● **PROBLEM DETAILS**
Continue the biographical text about the actor Ifeanyi Kalu below, starting right after its final sentence.

● **READING TEXT**
****

Ifeanyi Kalu  is a Nigerian television and film actor, model and fashion designer. He is best known for his role in the movie Lagos Cougars where he starred alongside Uche Jombo, Monalisa Chinda, Alexx Ekubo and the Africa Independent Television (AIT) series Allison's Stand alongside Joselyn Dumas, Bimbo Manuel, and Victor Olaotun.

Early life
Kalu was born in Surulere, a suburb in Lagos State, southwestern Nigeria. Kalu is of Igbo heritage from Imo State in the eastern part of Nigeria. He studied Computer science in the University.

Personal life 
Kalu married filmmaker Nicolette Ndigwe in 2021.

Career
Kalu began his career as a model, appearing in television and billboard commercials. In 2011, he enrolled in the Royal Arts Academy to study acting. His breakout screen role was in 2012, when he was cast in the role of Usen in the movie Kokomma produced by Uduak Isong Oguamanam and directed by Tom Robson. The movie received 3 nominations at the 9th Africa Movie Academy Awards.

****

● **COLLECTED MATERIAL**
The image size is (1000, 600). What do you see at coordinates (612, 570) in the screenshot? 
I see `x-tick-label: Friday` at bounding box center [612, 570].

****

● **WRITTEN RESPONSE**
In 2014, his roles in the movies Lagos Cougars and Perfect Union earned him a City People Awards nomination for Most Promising Actor, an award he was again nominated for in 2017. In 2019 he received another nomination from City People Awards for Best Supporting Actor, and in the same year, he was nominated for and won the Best Supporting Actor award at the United Kingdom based Zulu African Film Academy Awards (ZAFAA), for his role in the movie Kuvana, where he starred alongside Wale Ojo, Sambasa Nzeribe and Ivie Okujaiye.

In 2019, Kalu launched a "ready-to-wear" fashion line tagged Ifeanyi Kalu.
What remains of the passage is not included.